IoT-based goods condition monitoring in transit = The use of IoT sensor data to monitor the condition of transported goods and ensure they remain safe and are not exposed to the wrong temperatures or shocks.
To forecast the remaining useful life of assets and ensure they are repaired before they fail, 29% of all companies have invested in solutions at the intersection of artificial intelligence and maintenance. As IoT Analytics highlighted in a recent blog post, predictive maintenance PdM is an en vogue topic, with 40% of interviewed decision makers planning to invest significant amounts of money in the coming two years.

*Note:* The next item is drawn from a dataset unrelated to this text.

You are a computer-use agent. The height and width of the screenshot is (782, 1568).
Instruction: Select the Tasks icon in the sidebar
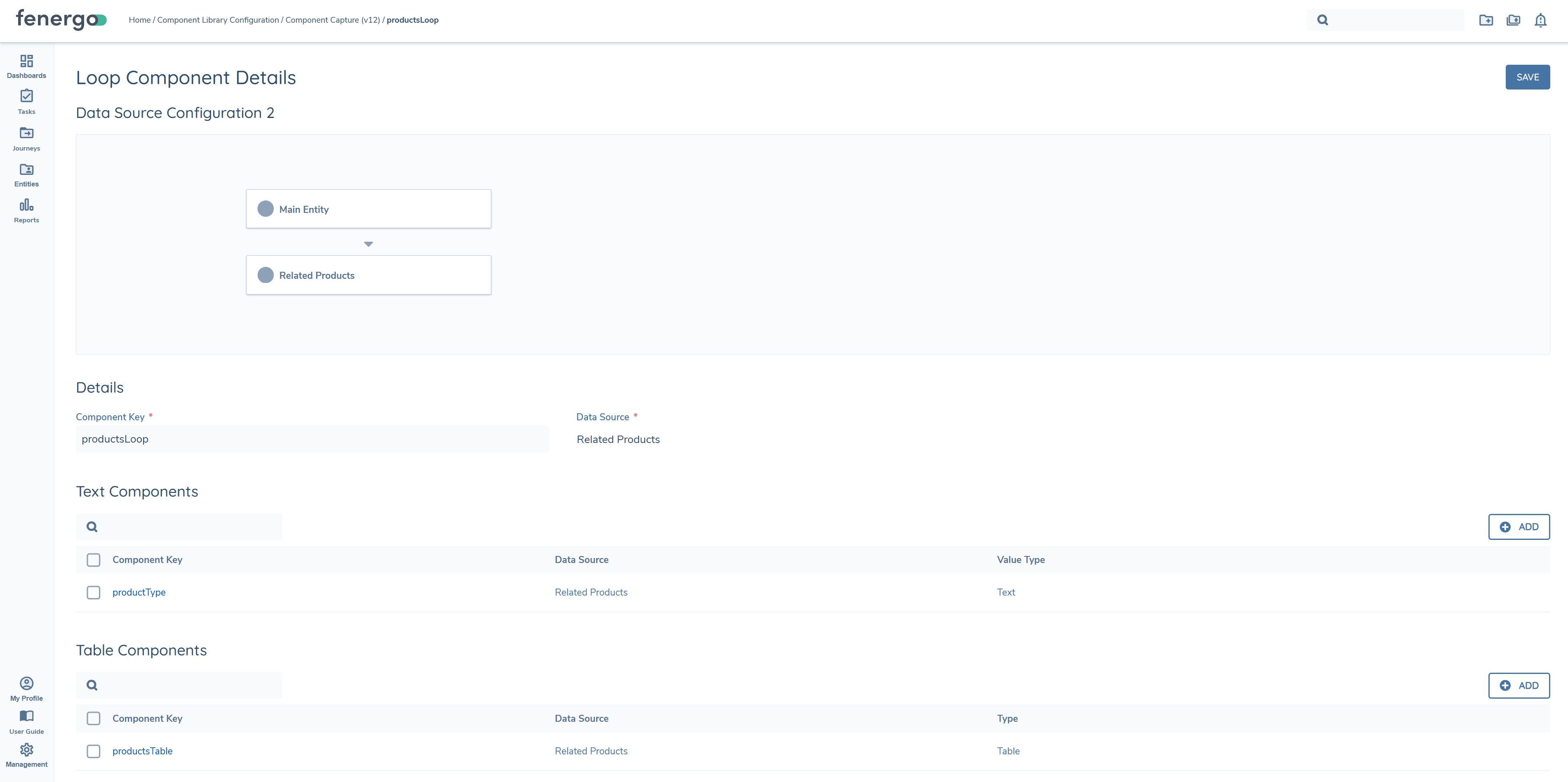pyautogui.click(x=26, y=101)
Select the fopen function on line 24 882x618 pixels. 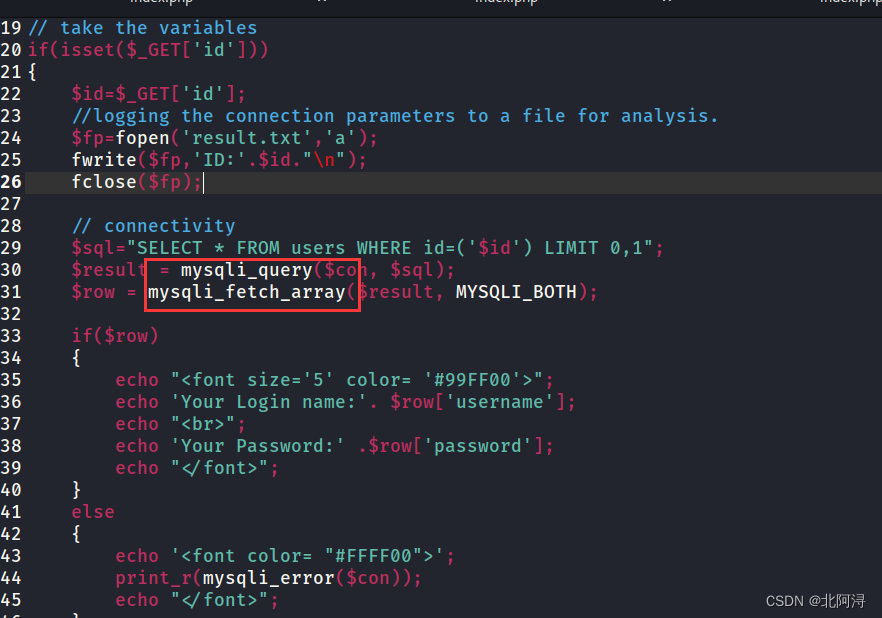click(x=142, y=137)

“PdM enabled us to actively monitor highly critical assets, provided us with multiple feeds of various data points temp, vibration, throughput, allowed [us] to perform analysis of the asset health in real time, and helped us to prevent the need [for] reactive maintenance actions for critical assets.”
IT director at an Oil&Gas company in the United States
Colgate-Palmolive Company, a US-based consumer goods manufacturer, leveraged a predictive maintenance solution to optimize its manufacturing capacity and prevent costly downtime. It installed wireless sensors on 2,000 machines including tube makers and liquid machines to collect machine data. The predictive maintenance solution detected increased temperatures and alerted staff, thereby preventing nearly 200 hours of downtime and a missing output of 2.8 million tubes of toothpaste.
Predictive Maintenance = The use of real-time IoT sensor data and artificial intelligence AI techniques to determine when maintenance should be performed on specific equipment.